You might assume that with this apparently clueless personality that I am insensitive. That would be wrong. I am incredibly sensitive. I break into tears more frequently than some women. From “tear jerker” movies, to hearing of someone else’s pain, to being on the receiving end of minor slights, rejections, or insults–the tears start flowing with incredible ease. People at the Boomershoot 2005 dinner who listened to me telling about the loss of Adam Plumondore know what I’m talking about.

So what does all this mean? I’m not entirely sure but my guess is that I process information differently than most people. I know that I take and say things literally when others process or expect them to be processed “as they were intended”. I complain that people don’t listen to the words I say and find a way to misunderstand me. Others complain that I should know what they meant even though that’s not what they said.

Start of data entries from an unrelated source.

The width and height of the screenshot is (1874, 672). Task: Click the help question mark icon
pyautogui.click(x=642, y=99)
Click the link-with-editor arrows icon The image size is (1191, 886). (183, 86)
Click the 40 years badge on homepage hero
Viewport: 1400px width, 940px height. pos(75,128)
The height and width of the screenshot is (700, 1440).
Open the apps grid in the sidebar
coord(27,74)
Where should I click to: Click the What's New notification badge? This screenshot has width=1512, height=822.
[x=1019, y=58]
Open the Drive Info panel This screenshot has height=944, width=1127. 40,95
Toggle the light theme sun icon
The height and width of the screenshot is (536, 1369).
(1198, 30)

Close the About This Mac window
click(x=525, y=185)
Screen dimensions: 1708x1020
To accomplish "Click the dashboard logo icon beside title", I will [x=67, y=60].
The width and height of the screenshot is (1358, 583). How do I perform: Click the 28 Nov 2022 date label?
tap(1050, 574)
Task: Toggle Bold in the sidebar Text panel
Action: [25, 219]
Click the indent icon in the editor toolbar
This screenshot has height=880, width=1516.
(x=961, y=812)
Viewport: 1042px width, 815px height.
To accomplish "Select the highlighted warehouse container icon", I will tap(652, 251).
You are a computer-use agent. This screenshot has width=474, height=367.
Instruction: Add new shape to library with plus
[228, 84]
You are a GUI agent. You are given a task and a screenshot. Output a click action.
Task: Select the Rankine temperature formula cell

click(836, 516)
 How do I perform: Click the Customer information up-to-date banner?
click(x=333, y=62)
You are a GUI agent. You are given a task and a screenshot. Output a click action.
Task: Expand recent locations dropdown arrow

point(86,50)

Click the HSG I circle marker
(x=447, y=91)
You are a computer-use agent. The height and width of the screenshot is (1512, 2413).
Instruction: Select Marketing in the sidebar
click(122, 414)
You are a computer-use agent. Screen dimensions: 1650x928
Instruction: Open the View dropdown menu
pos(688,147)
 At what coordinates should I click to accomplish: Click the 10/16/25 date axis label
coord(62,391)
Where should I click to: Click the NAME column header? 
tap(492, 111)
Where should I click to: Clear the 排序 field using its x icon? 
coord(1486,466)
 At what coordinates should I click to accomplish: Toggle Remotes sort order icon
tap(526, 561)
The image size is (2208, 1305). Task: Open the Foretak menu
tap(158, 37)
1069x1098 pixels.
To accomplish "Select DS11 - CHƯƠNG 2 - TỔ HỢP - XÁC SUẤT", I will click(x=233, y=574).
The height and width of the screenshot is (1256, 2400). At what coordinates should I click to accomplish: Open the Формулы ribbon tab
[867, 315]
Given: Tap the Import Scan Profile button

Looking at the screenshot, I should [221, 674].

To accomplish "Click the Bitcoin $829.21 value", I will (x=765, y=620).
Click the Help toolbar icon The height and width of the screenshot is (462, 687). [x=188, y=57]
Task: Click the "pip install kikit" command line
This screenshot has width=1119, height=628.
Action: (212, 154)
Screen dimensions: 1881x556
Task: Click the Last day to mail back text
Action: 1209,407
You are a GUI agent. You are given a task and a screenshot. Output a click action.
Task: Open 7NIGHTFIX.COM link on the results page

I expect “the human experience” is far more subtle and nuanced than people realize. There are many things which are just an integral part of they way people think about things they are sort of in the position of a fish trying to describe water. They will tell me “the way things are” and I will think of a half dozen exceptions which they dismiss as being unimportant and I think are critical. They think I am “broken”, “defective”, or “handicapped” because I can’t understand. I think they are “obtuse”, “talking nonsense”, or “making things up as they go along”. I think it boils down to that, in a very real sense, I don’t share the same reality with a good share of the population. I wish there were some drugs they could take to cure them of their delusions.